If a compromise between the White House and the Senate becomes law, the Ten Commandments will no longer stand between Tom Lewis and a federal grant for his after-school program.
In an agreement reached last week, religious organizations that provide social services would be eligible for federal funds even if they mention God in their mission statement, have a religious title, or display religious icons.
That means the Decalogue, which hangs on the wall of Mr. Lewis's faith-based Fishing School here, would not be an obstacle to obtaining federal support. "This is a government of the people, by the people, and for the people, and we're working for the people," says Lewis, who says he provides learning - and love - for about 120 children a year.

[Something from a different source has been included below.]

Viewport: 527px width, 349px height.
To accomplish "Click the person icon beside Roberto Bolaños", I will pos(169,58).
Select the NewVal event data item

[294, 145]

A year ago, President Bush stood side by side with Lewis when he launched his so-called faith-based initiative - the cornerstone of his "compassionate" agenda. Over the course of the year, however, his pledge to allow religious-based groups to compete for federal funding on equal footing with secular groups languished in the Senate.
Now, with the most controversial aspects of the legislation dropped, and with a little presidential arm-twisting of House Republicans, political observers expect the Senate compromise to make it to the president's desk.
"I doubt this is a situation where Republicans would vote against the president," says Marvin Olasky, a senior fellow at the Acton Institute for the Study of Religion and Liberty.
For all the focus on faith-based groups, however, the Senate agreement actually does little specifically for religious organizations involved in social work.
The thrust of the $12 billion bill, sponsored by Sens. Joseph Lieberman (D) of Connecticut and Rick Santorum (R) of Pennsylvania, is directed toward re-energizing charitable giving. The Senate bill would allow the 75 percent of Americans who do not itemize on their tax returns to take a deduction for donations to charities - up to $400 for individuals, $800 for couples.
Churches, synagogues and mosques would benefit, but so would the whole universe of charities without a religious base.
The bill would also create a $150 million fund to help smaller charities negotiate the federal grant process, as well as increase social service block grants. The technical help would be especially welcomed by people like the Fishing School's Lewis, but again, it could just as easily apply to secular programs.
Nathan Diament, director of public policy at the Union of Orthodox Jewish Congregations, says that big charities such as Lutheran Social Services and Catholic Charities get millions of federal dollars while small religious groups are routinely turned down for something as minor as having a religious reference in their name or in their mission statement.
The Senate bill removes these barriers.
While the president's initial proposal embraced all of these ideas, he's had to compromise in two critical areas. The bill covers two years; the White House wanted a 10-year program. Also, the senators dropped a highly controversial provision known as "charitable choice," which would have allowed faith-based groups to compete on par with secular groups for federal funds.
Specifically, the House bill would have allowed them to hire social workers based on religion. But the idea that churches, for instance, could refuse to hire homosexuals for religious reasons was nixed by the Senate. Even with charitable choice, however, many programs which the president has praised would not have qualified for federal dollars, says Mr. Olasky. That's because their religious message is swirled into their social work.